Their living bodies packed in, one against another,
reflooring the straw with an undulating gray carpet
of feathers and beaks, wings and tails
so many, I couldn't tell them apart,
their noise something I hadn't expected
a rumbling rasp, sucking in air almost greedily
overcrowding even the sharp, cool gusts of March
that could never reach the back, dark corners of the stall.

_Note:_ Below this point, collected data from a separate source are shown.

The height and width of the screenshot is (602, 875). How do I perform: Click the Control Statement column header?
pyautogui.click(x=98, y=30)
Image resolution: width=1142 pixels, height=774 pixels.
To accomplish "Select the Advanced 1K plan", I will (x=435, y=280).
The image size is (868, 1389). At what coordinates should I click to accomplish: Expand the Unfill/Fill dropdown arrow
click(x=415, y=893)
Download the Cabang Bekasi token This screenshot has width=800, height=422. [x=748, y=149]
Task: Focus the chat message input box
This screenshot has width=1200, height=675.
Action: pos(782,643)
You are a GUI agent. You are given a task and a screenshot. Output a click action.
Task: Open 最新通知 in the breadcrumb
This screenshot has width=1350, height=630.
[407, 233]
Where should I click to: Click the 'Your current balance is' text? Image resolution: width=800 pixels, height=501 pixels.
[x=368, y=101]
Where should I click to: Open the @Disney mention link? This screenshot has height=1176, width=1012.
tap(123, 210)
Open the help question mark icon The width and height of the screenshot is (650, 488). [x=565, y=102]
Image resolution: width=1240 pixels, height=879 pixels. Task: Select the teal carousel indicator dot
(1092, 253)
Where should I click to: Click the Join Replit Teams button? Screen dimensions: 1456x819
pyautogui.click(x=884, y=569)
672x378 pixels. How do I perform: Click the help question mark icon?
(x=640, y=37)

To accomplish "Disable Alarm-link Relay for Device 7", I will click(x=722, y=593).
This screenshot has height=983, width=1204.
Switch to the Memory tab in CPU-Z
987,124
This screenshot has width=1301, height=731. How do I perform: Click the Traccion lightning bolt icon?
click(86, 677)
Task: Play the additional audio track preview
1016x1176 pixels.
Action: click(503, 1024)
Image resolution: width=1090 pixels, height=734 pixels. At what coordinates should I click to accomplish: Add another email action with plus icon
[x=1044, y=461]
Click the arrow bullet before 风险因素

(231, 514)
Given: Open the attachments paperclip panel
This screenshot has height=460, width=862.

My father had strung a line between two oaks
outside in the yard where the sunlight made it hard to see
reflecting off the packed brown earth
it glared over him as he worked.
I attached short twine loops along the line
my father following behind me, pulling each
testing the strength of them while my mother
fumbled in the shadow of the barn
catching chickens. Together we hung them
by their feet, their mud-encrusted wings beating the air
and the whole line started to swing, slow at first
then rocking under the force of their pounding.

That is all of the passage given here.